Collected data:

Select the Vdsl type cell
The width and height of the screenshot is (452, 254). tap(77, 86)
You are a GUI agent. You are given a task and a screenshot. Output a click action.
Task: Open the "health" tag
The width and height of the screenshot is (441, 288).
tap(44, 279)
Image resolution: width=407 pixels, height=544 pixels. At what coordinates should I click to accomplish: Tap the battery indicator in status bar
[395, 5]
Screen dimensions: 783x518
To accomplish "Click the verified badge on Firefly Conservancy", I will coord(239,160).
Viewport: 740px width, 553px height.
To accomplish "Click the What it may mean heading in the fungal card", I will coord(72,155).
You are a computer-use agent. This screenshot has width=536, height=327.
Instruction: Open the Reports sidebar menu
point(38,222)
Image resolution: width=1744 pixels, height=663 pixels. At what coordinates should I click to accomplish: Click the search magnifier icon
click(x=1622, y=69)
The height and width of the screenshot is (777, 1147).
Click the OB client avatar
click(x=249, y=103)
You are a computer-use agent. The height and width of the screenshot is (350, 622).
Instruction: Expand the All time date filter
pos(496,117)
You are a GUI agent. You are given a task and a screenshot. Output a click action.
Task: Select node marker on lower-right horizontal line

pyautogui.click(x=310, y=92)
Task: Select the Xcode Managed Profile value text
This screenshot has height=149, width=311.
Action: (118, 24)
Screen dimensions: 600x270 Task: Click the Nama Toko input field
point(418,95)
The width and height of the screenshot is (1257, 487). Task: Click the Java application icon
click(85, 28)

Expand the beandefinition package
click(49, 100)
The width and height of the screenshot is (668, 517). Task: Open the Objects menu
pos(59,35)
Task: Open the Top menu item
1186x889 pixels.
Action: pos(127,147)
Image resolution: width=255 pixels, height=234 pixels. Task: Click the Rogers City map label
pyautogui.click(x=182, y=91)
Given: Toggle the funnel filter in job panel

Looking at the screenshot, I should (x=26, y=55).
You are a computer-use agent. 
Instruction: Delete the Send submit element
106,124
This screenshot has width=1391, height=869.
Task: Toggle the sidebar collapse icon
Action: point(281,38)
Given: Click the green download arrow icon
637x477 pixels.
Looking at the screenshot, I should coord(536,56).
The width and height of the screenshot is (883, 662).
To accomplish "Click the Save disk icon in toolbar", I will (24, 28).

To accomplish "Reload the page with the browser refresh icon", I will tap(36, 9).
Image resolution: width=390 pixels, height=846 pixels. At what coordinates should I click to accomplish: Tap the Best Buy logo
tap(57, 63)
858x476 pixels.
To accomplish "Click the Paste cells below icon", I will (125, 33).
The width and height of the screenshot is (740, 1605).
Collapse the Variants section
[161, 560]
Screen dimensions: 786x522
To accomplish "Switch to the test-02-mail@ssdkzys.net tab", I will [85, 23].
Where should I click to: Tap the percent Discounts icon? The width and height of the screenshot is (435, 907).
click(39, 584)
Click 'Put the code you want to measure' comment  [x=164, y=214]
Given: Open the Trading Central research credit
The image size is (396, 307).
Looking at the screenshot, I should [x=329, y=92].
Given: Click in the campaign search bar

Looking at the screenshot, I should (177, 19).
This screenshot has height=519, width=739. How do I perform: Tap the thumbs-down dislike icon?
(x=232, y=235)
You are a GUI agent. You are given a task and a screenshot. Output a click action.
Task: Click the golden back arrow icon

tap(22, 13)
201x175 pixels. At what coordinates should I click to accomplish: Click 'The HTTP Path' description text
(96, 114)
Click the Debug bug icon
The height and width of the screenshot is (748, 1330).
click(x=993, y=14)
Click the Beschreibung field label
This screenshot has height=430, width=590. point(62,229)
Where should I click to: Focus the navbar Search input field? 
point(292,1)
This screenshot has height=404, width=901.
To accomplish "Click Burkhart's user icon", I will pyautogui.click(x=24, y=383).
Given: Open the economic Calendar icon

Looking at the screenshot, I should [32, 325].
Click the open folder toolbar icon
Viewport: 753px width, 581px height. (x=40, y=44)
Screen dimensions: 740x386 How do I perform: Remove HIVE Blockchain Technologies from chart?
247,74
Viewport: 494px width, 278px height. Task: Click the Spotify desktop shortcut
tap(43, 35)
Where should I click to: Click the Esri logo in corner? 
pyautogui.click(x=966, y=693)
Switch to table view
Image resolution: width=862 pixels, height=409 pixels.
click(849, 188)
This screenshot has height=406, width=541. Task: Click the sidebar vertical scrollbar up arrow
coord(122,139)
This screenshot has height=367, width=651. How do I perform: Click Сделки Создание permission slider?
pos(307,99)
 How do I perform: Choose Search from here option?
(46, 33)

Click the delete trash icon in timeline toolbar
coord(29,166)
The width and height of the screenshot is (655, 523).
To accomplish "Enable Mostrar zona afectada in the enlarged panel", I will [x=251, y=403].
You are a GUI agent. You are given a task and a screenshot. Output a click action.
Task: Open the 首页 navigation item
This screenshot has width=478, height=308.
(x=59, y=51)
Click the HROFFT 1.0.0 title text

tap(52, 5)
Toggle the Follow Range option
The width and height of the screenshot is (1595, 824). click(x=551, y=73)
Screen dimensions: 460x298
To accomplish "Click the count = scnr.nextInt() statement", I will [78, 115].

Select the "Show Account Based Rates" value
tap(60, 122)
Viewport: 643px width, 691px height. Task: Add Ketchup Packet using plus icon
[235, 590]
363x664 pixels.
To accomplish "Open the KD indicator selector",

YOUR INSTRUCTIONS:
Quote the data in full, keeping each word unchanged.

ANSWER BOX:
Select the Vdsl type cell
The width and height of the screenshot is (452, 254). tap(77, 86)
You are a GUI agent. You are given a task and a screenshot. Output a click action.
Task: Open the "health" tag
The width and height of the screenshot is (441, 288).
tap(44, 279)
Image resolution: width=407 pixels, height=544 pixels. At what coordinates should I click to accomplish: Tap the battery indicator in status bar
[395, 5]
Screen dimensions: 783x518
To accomplish "Click the verified badge on Firefly Conservancy", I will coord(239,160).
Viewport: 740px width, 553px height.
To accomplish "Click the What it may mean heading in the fungal card", I will coord(72,155).
You are a computer-use agent. This screenshot has width=536, height=327.
Instruction: Open the Reports sidebar menu
point(38,222)
Image resolution: width=1744 pixels, height=663 pixels. At what coordinates should I click to accomplish: Click the search magnifier icon
click(x=1622, y=69)
The height and width of the screenshot is (777, 1147).
Click the OB client avatar
click(x=249, y=103)
You are a computer-use agent. The height and width of the screenshot is (350, 622).
Instruction: Expand the All time date filter
pos(496,117)
You are a GUI agent. You are given a task and a screenshot. Output a click action.
Task: Select node marker on lower-right horizontal line

pyautogui.click(x=310, y=92)
Task: Select the Xcode Managed Profile value text
This screenshot has height=149, width=311.
Action: (118, 24)
Screen dimensions: 600x270 Task: Click the Nama Toko input field
point(418,95)
The width and height of the screenshot is (1257, 487). Task: Click the Java application icon
click(85, 28)

Expand the beandefinition package
click(49, 100)
The width and height of the screenshot is (668, 517). Task: Open the Objects menu
pos(59,35)
Task: Open the Top menu item
1186x889 pixels.
Action: pos(127,147)
Image resolution: width=255 pixels, height=234 pixels. Task: Click the Rogers City map label
pyautogui.click(x=182, y=91)
Given: Toggle the funnel filter in job panel

Looking at the screenshot, I should (x=26, y=55).
You are a computer-use agent. 
Instruction: Delete the Send submit element
106,124
This screenshot has width=1391, height=869.
Task: Toggle the sidebar collapse icon
Action: point(281,38)
Given: Click the green download arrow icon
637x477 pixels.
Looking at the screenshot, I should coord(536,56).
The width and height of the screenshot is (883, 662).
To accomplish "Click the Save disk icon in toolbar", I will (24, 28).

To accomplish "Reload the page with the browser refresh icon", I will tap(36, 9).
Image resolution: width=390 pixels, height=846 pixels. At what coordinates should I click to accomplish: Tap the Best Buy logo
tap(57, 63)
858x476 pixels.
To accomplish "Click the Paste cells below icon", I will (125, 33).
The width and height of the screenshot is (740, 1605).
Collapse the Variants section
[161, 560]
Screen dimensions: 786x522
To accomplish "Switch to the test-02-mail@ssdkzys.net tab", I will [85, 23].
Where should I click to: Tap the percent Discounts icon? The width and height of the screenshot is (435, 907).
click(39, 584)
Click 'Put the code you want to measure' comment  [x=164, y=214]
Given: Open the Trading Central research credit
The image size is (396, 307).
Looking at the screenshot, I should [x=329, y=92].
Given: Click in the campaign search bar

Looking at the screenshot, I should (177, 19).
This screenshot has height=519, width=739. How do I perform: Tap the thumbs-down dislike icon?
(x=232, y=235)
You are a GUI agent. You are given a task and a screenshot. Output a click action.
Task: Click the golden back arrow icon

tap(22, 13)
201x175 pixels. At what coordinates should I click to accomplish: Click 'The HTTP Path' description text
(96, 114)
Click the Debug bug icon
The height and width of the screenshot is (748, 1330).
click(x=993, y=14)
Click the Beschreibung field label
This screenshot has height=430, width=590. point(62,229)
Where should I click to: Focus the navbar Search input field? 
point(292,1)
This screenshot has height=404, width=901.
To accomplish "Click Burkhart's user icon", I will pyautogui.click(x=24, y=383).
Given: Open the economic Calendar icon

Looking at the screenshot, I should [32, 325].
Click the open folder toolbar icon
Viewport: 753px width, 581px height. (x=40, y=44)
Screen dimensions: 740x386 How do I perform: Remove HIVE Blockchain Technologies from chart?
247,74
Viewport: 494px width, 278px height. Task: Click the Spotify desktop shortcut
tap(43, 35)
Where should I click to: Click the Esri logo in corner? 
pyautogui.click(x=966, y=693)
Switch to table view
Image resolution: width=862 pixels, height=409 pixels.
click(849, 188)
This screenshot has height=406, width=541. Task: Click the sidebar vertical scrollbar up arrow
coord(122,139)
This screenshot has height=367, width=651. How do I perform: Click Сделки Создание permission slider?
pos(307,99)
 How do I perform: Choose Search from here option?
(46, 33)

Click the delete trash icon in timeline toolbar
coord(29,166)
The width and height of the screenshot is (655, 523).
To accomplish "Enable Mostrar zona afectada in the enlarged panel", I will [x=251, y=403].
You are a GUI agent. You are given a task and a screenshot. Output a click action.
Task: Open the 首页 navigation item
This screenshot has width=478, height=308.
(x=59, y=51)
Click the HROFFT 1.0.0 title text

tap(52, 5)
Toggle the Follow Range option
The width and height of the screenshot is (1595, 824). click(x=551, y=73)
Screen dimensions: 460x298
To accomplish "Click the count = scnr.nextInt() statement", I will [78, 115].

Select the "Show Account Based Rates" value
tap(60, 122)
Viewport: 643px width, 691px height. Task: Add Ketchup Packet using plus icon
[235, 590]
363x664 pixels.
To accomplish "Open the KD indicator selector",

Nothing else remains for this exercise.